_AIM OF THE TASK_:
Set down exactly the lines of the listing below that begin at the one containing "教育服务 (969, 30)" and end at the last line, both included.

_RECORDS FOR THE EXERCISE_:
- - - -

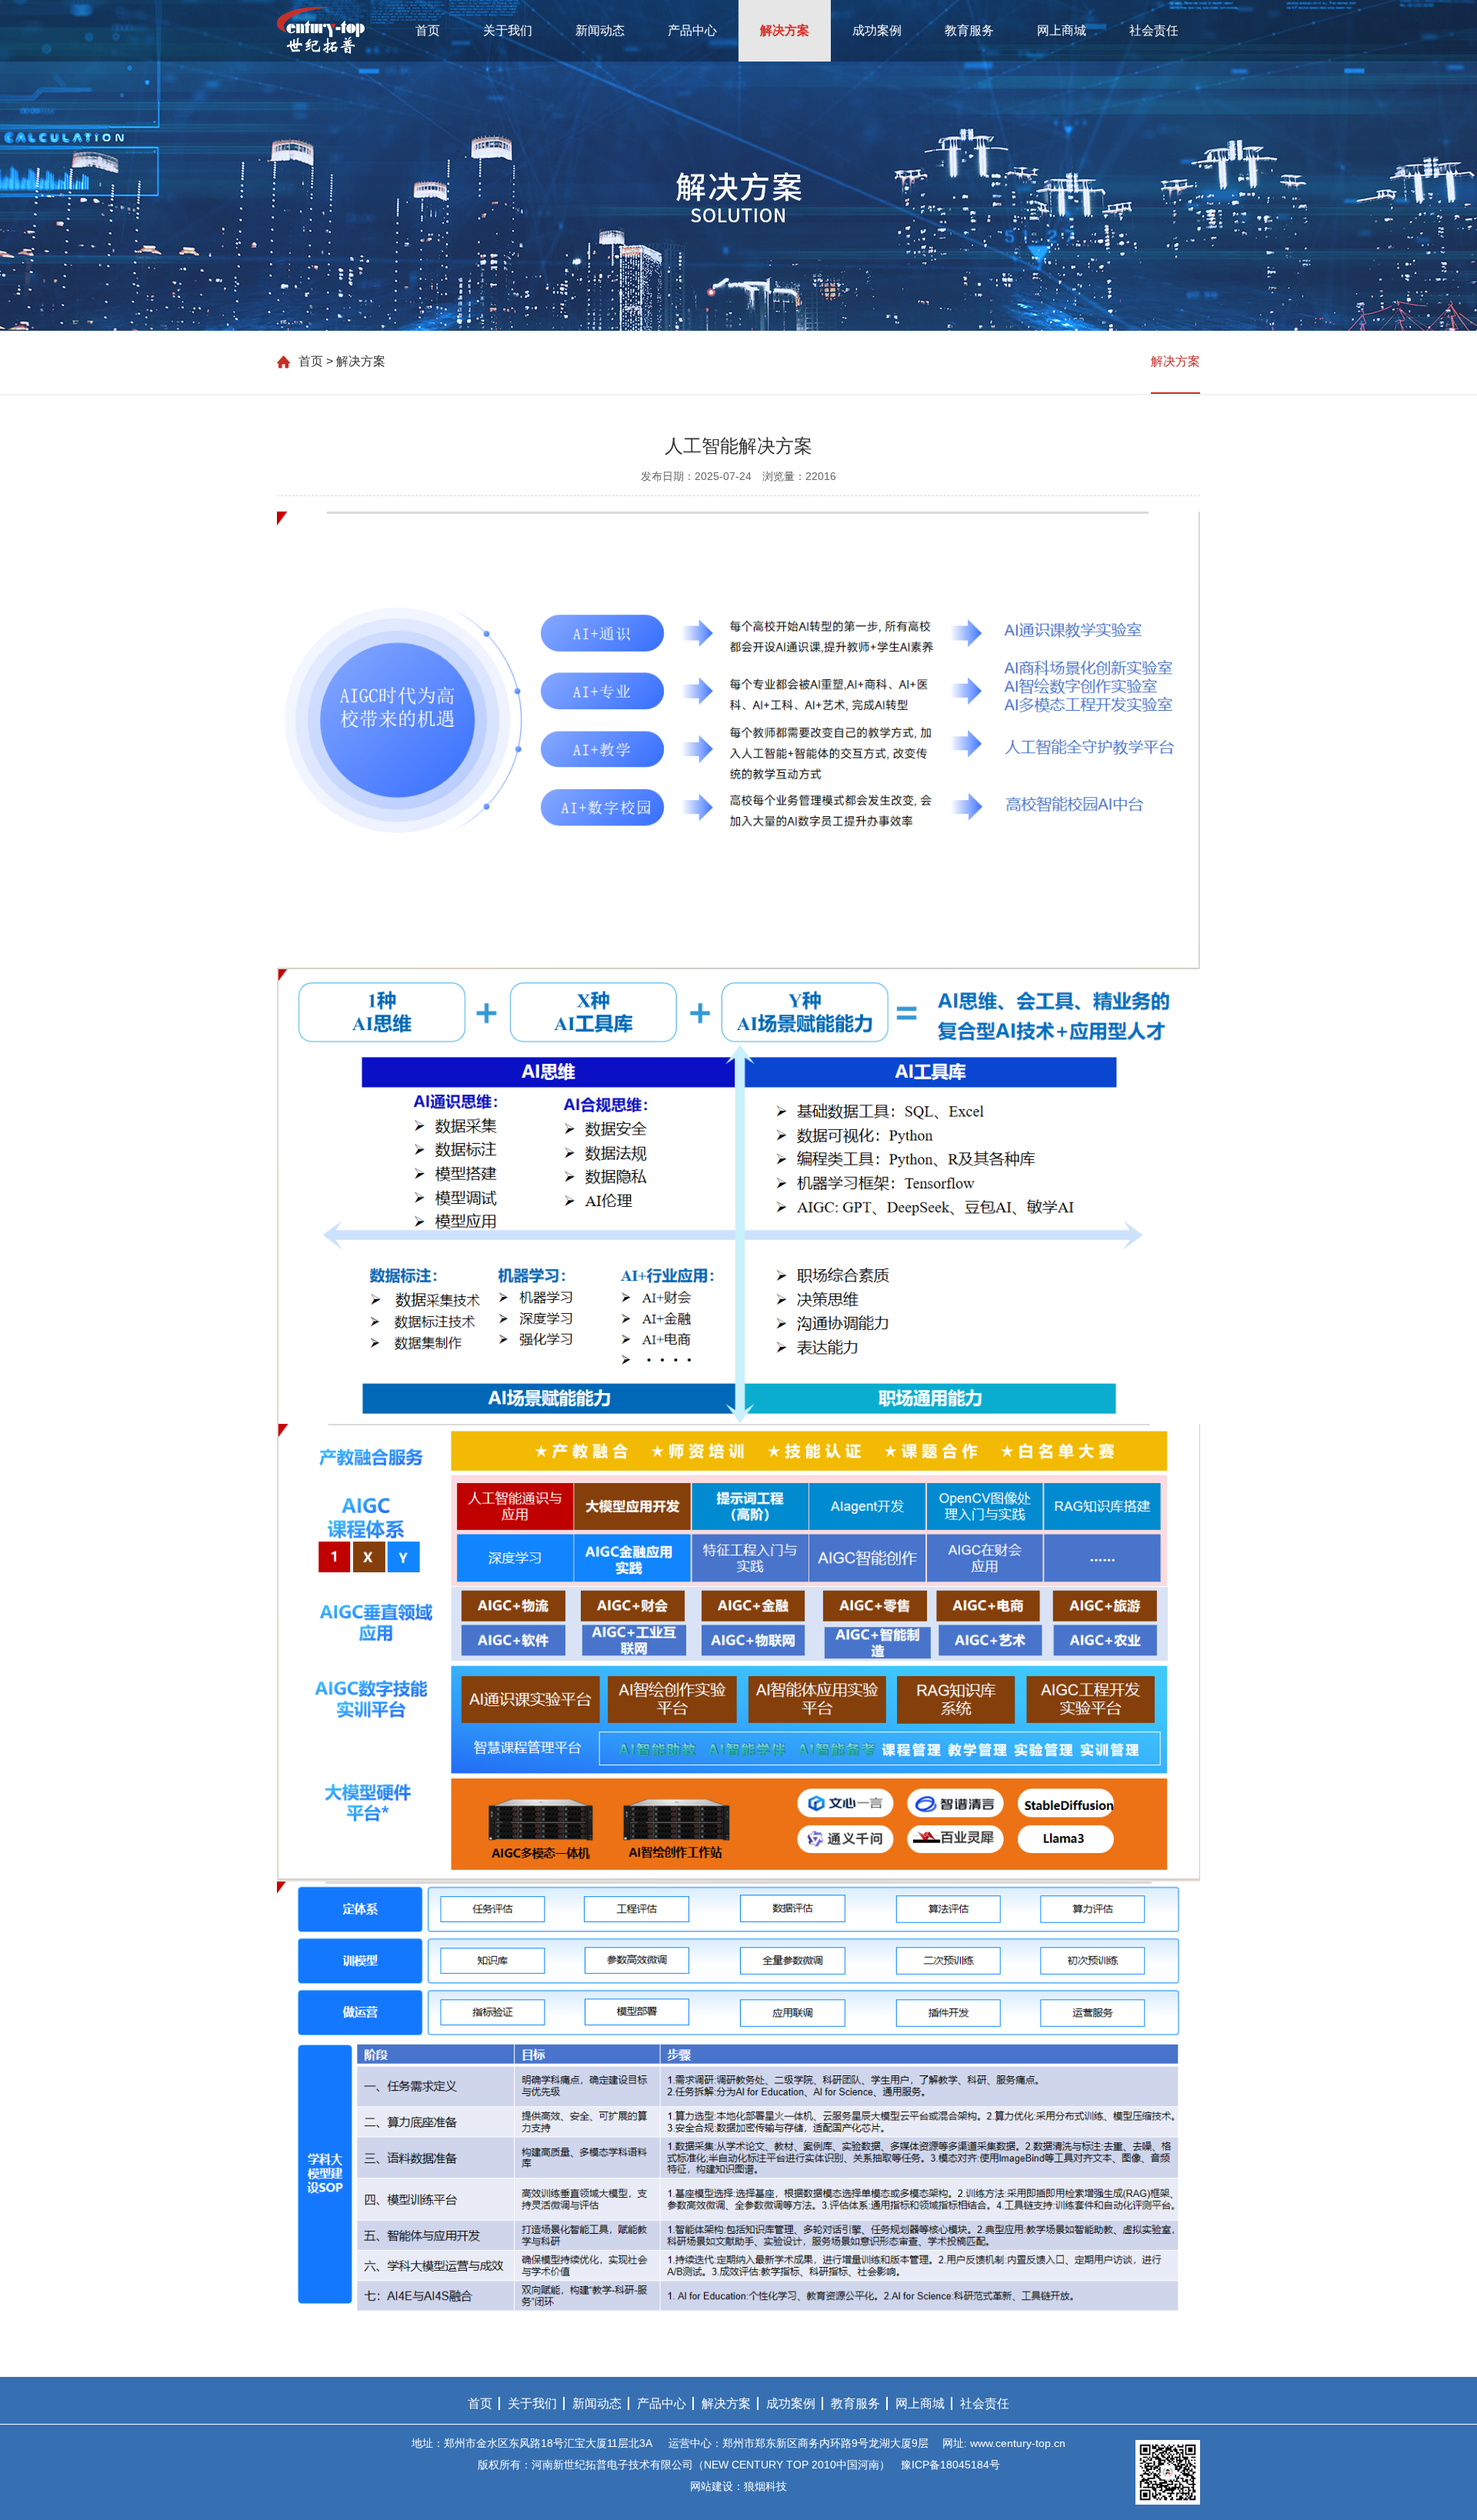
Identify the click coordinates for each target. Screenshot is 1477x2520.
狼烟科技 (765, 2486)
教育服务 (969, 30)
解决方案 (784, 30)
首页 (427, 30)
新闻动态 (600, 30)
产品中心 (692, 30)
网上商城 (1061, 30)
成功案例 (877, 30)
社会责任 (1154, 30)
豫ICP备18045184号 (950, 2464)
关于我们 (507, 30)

- - - -

_WRITTEN SOLUTION_:
教育服务 (969, 30)
解决方案 (784, 30)
首页 (427, 30)
新闻动态 (600, 30)
产品中心 (692, 30)
网上商城 (1061, 30)
成功案例 (877, 30)
社会责任 (1154, 30)
豫ICP备18045184号 (950, 2464)
关于我们 (507, 30)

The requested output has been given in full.